The debate was brief--as Senate debates go--but bitter. When it opened Democratic Leader Robinson thought he could count on enough votes to sustain the veto and two or three to spare. Nevada's Senator Pat McCarran, good friend of the veterans, was off in Bangor, Me., making a speech. The Democrats who spoke--Robinson of Arkansas, Bailey of North Carolina, Tydings of Maryland --supported the President's veto. The pro-veterans speeches came mostly from Republicans. Bitterest of all was Indiana's hard-eyed Arthur R. Robinson who cried out against Franklin Roosevelt: "Coming from the palatial Astor yacht last spring, he robbed the veterans with his infamous Economy Act. And now, with his veto safely behind him, the President returns to the palatial Astor yacht, happily confident that he has again kept the veterans from their just dues! Beware, beware, how far you go in making the veteran the despised man!"
These words struck fire from Mississippi's Harrison: "As bad as have been the Senator's speeches hitherto in arousing prejudice and dethroning reason, this is the worst he has done."
It was 7 p. m. before the Senate was ready to vote and as the hours wore on the Legionaries in the gallery and the lobbyists in the cloak rooms overawed the Senators who wavered. Norbeck of South Dakota, so ill that he had not been on the floor in weeks, appeared with a bandage around his throat, and McCarra,. travel-stained after an airplane ride back to the Capitol, turned up to vote.
Seven of the 32 Senators up for re-election had the courage to support the veto--Byrd, Connally, King, O'Mahoney, Stephens, Thompson, Trammell. But that was not enough and the veto was overridden, 63-to-27--three votes to spare.
It was a complete victory for the lobbyists. They had won a majority of the Democrats in both House and Senate. They had won every Republican vote in the Senate and all but two in the House. Crowed Legion Lobbyist Taylor:
"This was the most tremendous victory for right that I ever witnessed. I never felt that the Legion was so strong."

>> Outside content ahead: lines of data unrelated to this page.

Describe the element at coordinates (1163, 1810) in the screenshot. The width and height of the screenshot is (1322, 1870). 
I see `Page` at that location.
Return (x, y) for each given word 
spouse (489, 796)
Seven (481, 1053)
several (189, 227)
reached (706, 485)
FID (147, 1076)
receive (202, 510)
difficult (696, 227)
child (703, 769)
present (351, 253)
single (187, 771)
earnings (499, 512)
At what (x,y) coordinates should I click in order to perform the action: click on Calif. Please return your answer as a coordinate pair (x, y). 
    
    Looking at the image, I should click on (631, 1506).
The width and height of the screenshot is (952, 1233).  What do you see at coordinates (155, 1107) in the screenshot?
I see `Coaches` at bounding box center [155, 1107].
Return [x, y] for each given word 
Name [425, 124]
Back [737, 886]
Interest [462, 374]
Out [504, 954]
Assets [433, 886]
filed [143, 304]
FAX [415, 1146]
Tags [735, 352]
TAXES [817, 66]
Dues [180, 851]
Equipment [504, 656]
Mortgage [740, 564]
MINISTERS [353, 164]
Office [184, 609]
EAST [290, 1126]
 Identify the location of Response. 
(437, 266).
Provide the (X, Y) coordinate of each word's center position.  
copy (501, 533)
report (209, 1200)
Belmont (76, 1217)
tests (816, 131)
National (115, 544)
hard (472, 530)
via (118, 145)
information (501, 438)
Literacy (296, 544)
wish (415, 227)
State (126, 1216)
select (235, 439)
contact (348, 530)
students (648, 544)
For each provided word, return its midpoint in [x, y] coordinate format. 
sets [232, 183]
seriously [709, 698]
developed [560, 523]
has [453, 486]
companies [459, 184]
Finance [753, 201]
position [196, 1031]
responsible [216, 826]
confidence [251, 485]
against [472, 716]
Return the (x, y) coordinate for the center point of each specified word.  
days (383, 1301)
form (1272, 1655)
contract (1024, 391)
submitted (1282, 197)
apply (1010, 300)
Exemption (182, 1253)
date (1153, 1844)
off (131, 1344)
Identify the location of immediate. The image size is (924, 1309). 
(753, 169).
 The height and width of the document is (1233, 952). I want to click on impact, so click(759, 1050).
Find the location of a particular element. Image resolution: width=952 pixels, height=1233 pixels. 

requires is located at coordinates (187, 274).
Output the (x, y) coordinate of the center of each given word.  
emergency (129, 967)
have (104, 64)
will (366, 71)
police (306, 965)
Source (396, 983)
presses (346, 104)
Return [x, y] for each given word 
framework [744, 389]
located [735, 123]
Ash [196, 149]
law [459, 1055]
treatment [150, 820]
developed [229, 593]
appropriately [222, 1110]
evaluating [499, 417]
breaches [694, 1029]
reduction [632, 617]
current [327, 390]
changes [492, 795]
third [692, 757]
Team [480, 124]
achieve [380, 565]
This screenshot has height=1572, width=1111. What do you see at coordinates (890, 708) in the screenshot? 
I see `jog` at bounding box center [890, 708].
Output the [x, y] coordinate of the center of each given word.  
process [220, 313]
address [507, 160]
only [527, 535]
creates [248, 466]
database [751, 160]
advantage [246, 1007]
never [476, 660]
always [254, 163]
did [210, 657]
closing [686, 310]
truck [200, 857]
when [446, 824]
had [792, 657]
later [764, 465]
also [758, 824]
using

Enactment of the Independent Offices Appropriation bill added some $228,000,000--$125,000,000 for raising government salaries including those of the President who vetoed it and of the Congressmen who voted it; $103,000,000 for additional veterans' pensions. But that was of minor importance compared to the fact that Congress, tasting blood for the first time, had defeated President Roosevelt on a New Deal principle.